Heh heh when your flashlight shows up ON the sun you will have a light brighter than the sun. Not really fair to compare 5 feet to 93 million miles.

I definitely have several lights that can be seen in outdoor daylight, but they pale in comparison to Horus' right eye.


----------



## more_vampires (Sep 18, 2015)

Hahah, yeah the Sun wins on throw. I just think it's amazing that we can shine the beam on the ground in daylight and see that. That's been an impossibility for the vast majority of flashlight history. Amazing how far we've come from 1-3 second burst and 300-500 bursts max due to prehistoric battery tech.

http://what-if.xkcd.com/13/


> If every person on Earth aimed a laser pointer at the Moon at the same time, would it change color?
> 
> 
> 
> ...


----------



## john-paul (Sep 18, 2015)

^^^^

Can you imagine how ticked off the pilot that flew over that test would be? 


Edit: I need to apologize , sorry for taking this thread so far off topic. I'm done


----------



## more_vampires (Sep 18, 2015)

Whoops! Back on topic. We're behaving, I swear!

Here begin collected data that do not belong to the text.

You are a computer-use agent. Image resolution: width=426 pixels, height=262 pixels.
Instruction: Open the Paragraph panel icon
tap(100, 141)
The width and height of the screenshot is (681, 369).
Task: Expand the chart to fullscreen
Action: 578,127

Op can repair his anodizing, a few threads to get it going:
http://www.candlepowerforums.com/vb/showthread.php?217939-For-those-of-you-that-tried-DIY-Anodizing
http://www.candlepowerforums.com/vb/showthread.php?209436-Anodizing-Home-Brew-Style!
http://www.candlepowerforums.com/vb/showthread.php?347325-Aluminum-Anodizing-for-your-items

Here's how op can fix his Orange. Do a black ano and then heat treat it. AFAIK, that's how an orange ano is done.
http://www.candlepowerforums.com/vb/showthread.php?247493-Flame-activated-Anodize-coloring


----------



## Ladd (Sep 18, 2015)

Those minimags are so cool in colors---maybe place a WTB for some replacements? Good luck!


----------



## more_vampires (Sep 18, 2015)

Yeah, I just remembered how to make an Orange ano minimag, I just posted how.


----------



## Str8stroke (Sep 19, 2015)

I am curious to see this. It sounds pretty cool actually. 

Perhaps you could try wiping them down with some sun screen?


----------